Studies of Amyloidogenic Peptide Dynamics by Dielectric Relaxation Spectroscopy

Recent theoretical studies\footnote{F. Despa et al., J. Biol. Phys. (2008) 34, 577} show that amyloidogenic peptides associate to form oligomers through long-range hydrophobic attractions. When peptides aggregate in larger composites, their hydrophobic patches are buried inside the newly formed amyloidogenic assembly. This gradually changes their interactions with the surrounding water molecules. The various amyloidogenic structures can then be differentiated based on the partition of the interface water and the dielectric signal of water. Here, we present dielectric relaxation spectroscopy measurements of amyloidogenic (human IAPP and A$\beta $ (1-42)) and non-amyloidogenic (rat IAPP and A$\beta $ (1-42) scrambled) peptides over a frequency range of 10$^{-3}$ to 10$^{7}$ Hz, at different concentrations (5-100 $\mu $M), and over a large incubation time interval (0-220 h).
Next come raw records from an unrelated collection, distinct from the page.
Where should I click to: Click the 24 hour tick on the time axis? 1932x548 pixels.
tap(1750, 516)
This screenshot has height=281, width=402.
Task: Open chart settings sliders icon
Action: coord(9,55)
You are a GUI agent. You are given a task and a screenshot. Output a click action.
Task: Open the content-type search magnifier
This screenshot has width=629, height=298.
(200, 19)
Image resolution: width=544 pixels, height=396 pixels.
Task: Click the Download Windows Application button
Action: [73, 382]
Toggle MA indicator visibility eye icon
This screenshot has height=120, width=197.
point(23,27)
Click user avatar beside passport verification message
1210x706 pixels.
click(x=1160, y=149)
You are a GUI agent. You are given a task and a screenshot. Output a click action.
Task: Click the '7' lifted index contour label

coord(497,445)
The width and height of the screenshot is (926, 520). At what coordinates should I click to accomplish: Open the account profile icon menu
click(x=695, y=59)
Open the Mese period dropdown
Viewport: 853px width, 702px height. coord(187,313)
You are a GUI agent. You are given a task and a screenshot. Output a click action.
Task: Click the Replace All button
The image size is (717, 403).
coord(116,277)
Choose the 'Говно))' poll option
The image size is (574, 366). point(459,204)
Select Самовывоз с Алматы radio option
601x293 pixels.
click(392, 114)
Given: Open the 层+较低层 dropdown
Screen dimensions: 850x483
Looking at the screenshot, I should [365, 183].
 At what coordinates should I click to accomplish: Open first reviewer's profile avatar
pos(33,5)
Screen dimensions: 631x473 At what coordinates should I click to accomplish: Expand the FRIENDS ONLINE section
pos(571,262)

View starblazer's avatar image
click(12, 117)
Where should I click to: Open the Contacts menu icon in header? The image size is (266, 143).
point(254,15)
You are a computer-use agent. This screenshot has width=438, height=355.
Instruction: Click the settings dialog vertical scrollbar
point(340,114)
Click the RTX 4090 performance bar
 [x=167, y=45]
In comparing the dielectric response of the amyloidogenic and non-amyloidogenic peptides, we find that it varies from peptide to peptide. Our experimental results also reveal a shift in the dielectric response as a function of time and concentration for each peptide. We attribute these variations in the dielectric signal to structural changes that affect the surrounding and cage water associated with the amyloid aggregates. Our results are in agreement with theoretical predictions.